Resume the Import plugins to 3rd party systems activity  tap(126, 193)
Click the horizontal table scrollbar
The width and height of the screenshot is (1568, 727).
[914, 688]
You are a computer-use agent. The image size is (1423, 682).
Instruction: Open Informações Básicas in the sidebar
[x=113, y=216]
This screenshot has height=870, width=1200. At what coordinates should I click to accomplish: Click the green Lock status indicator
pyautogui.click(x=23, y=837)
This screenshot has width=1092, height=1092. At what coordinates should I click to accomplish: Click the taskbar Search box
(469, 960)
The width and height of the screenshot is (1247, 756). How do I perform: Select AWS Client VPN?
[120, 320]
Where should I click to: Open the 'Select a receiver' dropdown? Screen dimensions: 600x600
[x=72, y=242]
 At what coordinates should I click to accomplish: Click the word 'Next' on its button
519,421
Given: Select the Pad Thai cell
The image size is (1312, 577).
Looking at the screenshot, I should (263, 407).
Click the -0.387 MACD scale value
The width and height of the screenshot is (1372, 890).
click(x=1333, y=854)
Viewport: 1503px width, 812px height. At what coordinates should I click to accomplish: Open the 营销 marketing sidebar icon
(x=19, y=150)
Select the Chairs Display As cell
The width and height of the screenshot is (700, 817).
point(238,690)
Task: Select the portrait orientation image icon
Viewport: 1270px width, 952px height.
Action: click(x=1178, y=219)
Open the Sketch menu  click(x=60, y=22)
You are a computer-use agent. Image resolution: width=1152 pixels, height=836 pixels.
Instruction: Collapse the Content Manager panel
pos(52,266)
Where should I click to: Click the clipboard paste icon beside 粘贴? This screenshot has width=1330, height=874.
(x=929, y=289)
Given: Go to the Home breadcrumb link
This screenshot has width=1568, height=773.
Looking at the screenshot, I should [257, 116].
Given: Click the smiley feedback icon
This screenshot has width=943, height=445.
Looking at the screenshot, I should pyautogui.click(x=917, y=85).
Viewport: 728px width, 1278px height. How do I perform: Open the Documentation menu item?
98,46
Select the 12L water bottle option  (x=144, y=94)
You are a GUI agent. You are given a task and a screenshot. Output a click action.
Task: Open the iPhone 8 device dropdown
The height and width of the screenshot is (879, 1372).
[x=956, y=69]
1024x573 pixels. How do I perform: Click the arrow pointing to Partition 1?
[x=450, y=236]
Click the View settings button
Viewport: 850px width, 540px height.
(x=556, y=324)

::::::

Rewrite all the rows above, changing every "Viewport" to "Window" and leaving everything else untouched.

Resume the Import plugins to 3rd party systems activity  tap(126, 193)
Click the horizontal table scrollbar
The width and height of the screenshot is (1568, 727).
[914, 688]
You are a computer-use agent. The image size is (1423, 682).
Instruction: Open Informações Básicas in the sidebar
[x=113, y=216]
This screenshot has height=870, width=1200. At what coordinates should I click to accomplish: Click the green Lock status indicator
pyautogui.click(x=23, y=837)
This screenshot has width=1092, height=1092. At what coordinates should I click to accomplish: Click the taskbar Search box
(469, 960)
The width and height of the screenshot is (1247, 756). How do I perform: Select AWS Client VPN?
[120, 320]
Where should I click to: Open the 'Select a receiver' dropdown? Screen dimensions: 600x600
[x=72, y=242]
 At what coordinates should I click to accomplish: Click the word 'Next' on its button
519,421
Given: Select the Pad Thai cell
The image size is (1312, 577).
Looking at the screenshot, I should (263, 407).
Click the -0.387 MACD scale value
The width and height of the screenshot is (1372, 890).
click(x=1333, y=854)
Window: 1503px width, 812px height. At what coordinates should I click to accomplish: Open the 营销 marketing sidebar icon
(x=19, y=150)
Select the Chairs Display As cell
The width and height of the screenshot is (700, 817).
point(238,690)
Task: Select the portrait orientation image icon
Window: 1270px width, 952px height.
Action: click(x=1178, y=219)
Open the Sketch menu  click(x=60, y=22)
You are a computer-use agent. Image resolution: width=1152 pixels, height=836 pixels.
Instruction: Collapse the Content Manager panel
pos(52,266)
Where should I click to: Click the clipboard paste icon beside 粘贴? This screenshot has width=1330, height=874.
(x=929, y=289)
Given: Go to the Home breadcrumb link
This screenshot has width=1568, height=773.
Looking at the screenshot, I should [257, 116].
Given: Click the smiley feedback icon
This screenshot has width=943, height=445.
Looking at the screenshot, I should pyautogui.click(x=917, y=85).
Window: 728px width, 1278px height. How do I perform: Open the Documentation menu item?
98,46
Select the 12L water bottle option  (x=144, y=94)
You are a GUI agent. You are given a task and a screenshot. Output a click action.
Task: Open the iPhone 8 device dropdown
The height and width of the screenshot is (879, 1372).
[x=956, y=69]
1024x573 pixels. How do I perform: Click the arrow pointing to Partition 1?
[x=450, y=236]
Click the View settings button
Window: 850px width, 540px height.
(x=556, y=324)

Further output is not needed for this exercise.